Sento gli occhi farsi sempre più pesanti, penso che saranno come minimo le due del mattino e che facendo due calcoli non dormo da più di ventiquattro ore, stranamente. Nel momento esatto in cui però sto per coricarmi, una suoneria di cellulare rimbomba nella sala. Mi alzo in piedi di scatto, riconoscendo che non si tratta della mia. Stropiccio gli occhi e cammino fino ad arrivare accanto all'entrata dove riesco a intravedere il cellulare di Gabriele che suppongo abbia dimenticato di portarsi con sé. Non avrei mai risposto al suo posto, non mi sarei mai permessa, ma nel momento in cui ho letto il nome di Niccolò non ho esitato a scorrere il tasto verde.

"Nic" sussurro per non fare troppo rumore.

"Coccoooo" la sua voce invece è più che piena, tanto che sono costretta ad allontanare il cellulare dall'orecchio per non stordirmi. Potrei scommettere che è ubriaco.

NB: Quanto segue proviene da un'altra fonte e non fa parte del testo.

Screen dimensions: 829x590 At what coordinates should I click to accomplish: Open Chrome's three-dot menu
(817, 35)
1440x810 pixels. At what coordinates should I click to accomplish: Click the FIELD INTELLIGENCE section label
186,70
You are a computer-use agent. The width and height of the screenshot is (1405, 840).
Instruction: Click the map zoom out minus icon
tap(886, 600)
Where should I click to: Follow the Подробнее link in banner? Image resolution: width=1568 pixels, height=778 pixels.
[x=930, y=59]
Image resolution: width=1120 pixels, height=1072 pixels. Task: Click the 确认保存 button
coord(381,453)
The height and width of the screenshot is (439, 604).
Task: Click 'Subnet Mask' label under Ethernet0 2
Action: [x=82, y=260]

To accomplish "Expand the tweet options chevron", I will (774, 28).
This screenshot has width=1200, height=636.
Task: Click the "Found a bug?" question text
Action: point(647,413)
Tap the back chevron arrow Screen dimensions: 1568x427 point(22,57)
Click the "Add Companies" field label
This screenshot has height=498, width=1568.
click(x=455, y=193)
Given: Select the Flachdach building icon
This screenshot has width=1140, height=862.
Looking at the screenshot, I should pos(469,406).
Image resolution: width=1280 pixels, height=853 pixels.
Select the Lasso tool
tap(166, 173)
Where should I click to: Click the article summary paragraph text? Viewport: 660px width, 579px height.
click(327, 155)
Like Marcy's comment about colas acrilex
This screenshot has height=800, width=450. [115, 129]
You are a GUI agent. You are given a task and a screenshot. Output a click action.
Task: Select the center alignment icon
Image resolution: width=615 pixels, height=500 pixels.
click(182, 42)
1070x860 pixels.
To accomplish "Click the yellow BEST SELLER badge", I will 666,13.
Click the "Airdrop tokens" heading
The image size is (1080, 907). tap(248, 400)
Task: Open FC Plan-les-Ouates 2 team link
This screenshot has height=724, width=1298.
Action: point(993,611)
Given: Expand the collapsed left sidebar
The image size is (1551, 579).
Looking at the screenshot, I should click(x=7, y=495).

"Devo sfogarmi Gabriè, stamme a sentì" a quanto pare non ha riconosciuto la mia voce, o forse nemmeno l'ha sentita.

"Ho fatto una cazzata che non so come sistemare" chiudo gli occhi per cercare di immagazzinare queste parole e sperare che non si tratti di niente di drastico.

"Restami vicino che prima o poi perdo il controllo, non credo di aver scritto niente di più vero a pensarci" un sorriso amaro lascia le mie labbra, consapevole che dopo questa frase, vado incontro ad un duro colpo.

"Non l'ho fatto apposta, devi dire a Emma che non volevo"

Boom.

"Te lo giuro Gabriè, mi sono comportato da coglione si, ma non volevo" scuoto la testa con un senso di debolezza mista a rabbia.

"Lei deve rimanere al mio fianco, almeno lei deve restarmi vicino"

Attacco all'istante per evitare una mia eventuale risposta che di questo passo non sarebbe tardata ad arrivare.
Restami vicino hai detto, ma come faccio se quello ad allontanarmi costantemente sei tu?